Brazil Swap Rates Rise After Central Bank Minutes as Real DropsFilipe Pacheco
Brazil’s swap rates climbed after the central bank signaled in minutes of its last meeting that it would keep raising borrowing costs to curb inflation.
Swap rates on contracts due in January 2017 rose nine basis points, or 0.09 percentage point, to 12.37 percent. The real depreciated 0.2 percent to 2.3239 per U.S. dollar after climbing 0.7 percent earlier today.
“The minutes show there will be a change of 0.25 percentage point in the next meeting,” Solange Srour, the chief economist at ARX Investimentos in Rio de Janeiro, said in a phone interview. “It showed that there still are concerns regarding inflation.”
The central bank said in minutes published today that it considers “the continuation of the adjustment of monetary conditions under way” to be appropriate. Policy makers lifted the target rate by 25 basis points last month after six straight increases of a half-percentage point.
The real erased gains after a report showed the trade deficit widened to $6.2 billion in the first two months of the year from $5.3 billion a year earlier.
“The release of the trade deficit numbers scared the market,” Jefferson Luiz Rugik, a director at Correparti Corretora de Cambio in Curitiba, Brazil, said by phone.

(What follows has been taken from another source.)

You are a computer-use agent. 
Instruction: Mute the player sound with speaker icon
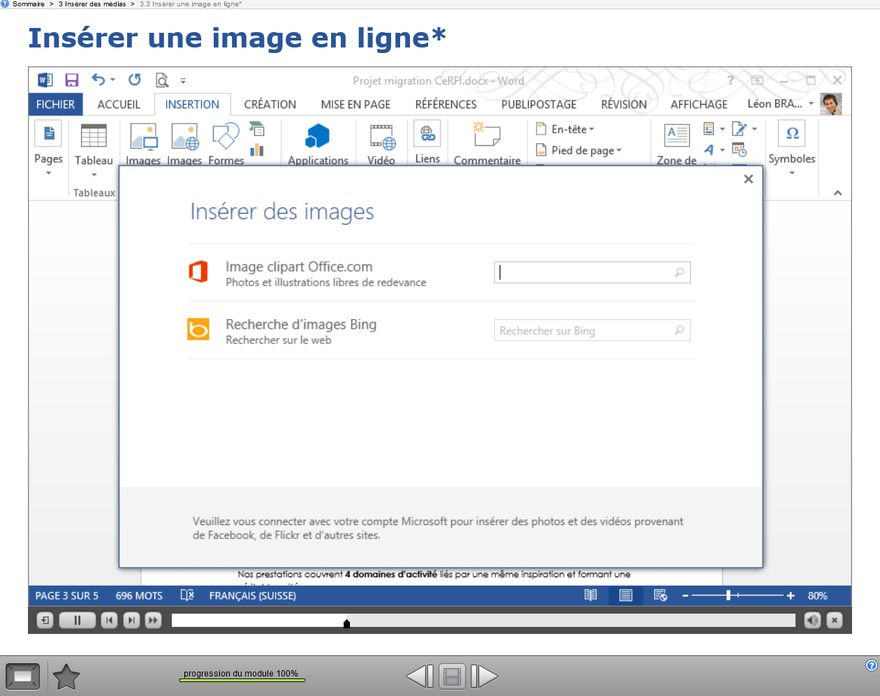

Brazil posted foreign-exchange outflows of $1.86 billion in February, according to a report published today by the central bank. The year-to-date outflow is $246 million.
To support the real and limit import price increases, Brazil sold $198 million of foreign-exchange swaps today under a program announced in December.
Brazil will cut 44 billion reais from this year’s budget, the Finance Ministry said Feb. 20. The reduction will slow inflation and cut debt while allowing monetary policy to be “less severe,” Finance Minister Guido Mantega told reporters in Brasilia the same day.
Consumer prices climbed 5.65 percent in the year through mid-February, above the bank’s 4.5 percent target. Policy makers have raised borrowing costs by 350 basis points since April to 10.75 percent.
Economists covering Brazil raised their forecast for 2014 gross domestic product growth to 1.70 percent from 1.67 percent a week ago, according to the median of about 100 estimates in a central bank survey published yesterday.
A Feb. 27 government report showed GDP expanded 0.7 percent in the fourth quarter from the prior three months, when it contracted 0.5 percent. The increase was more than all of the forecasts of analysts surveyed by Bloomberg.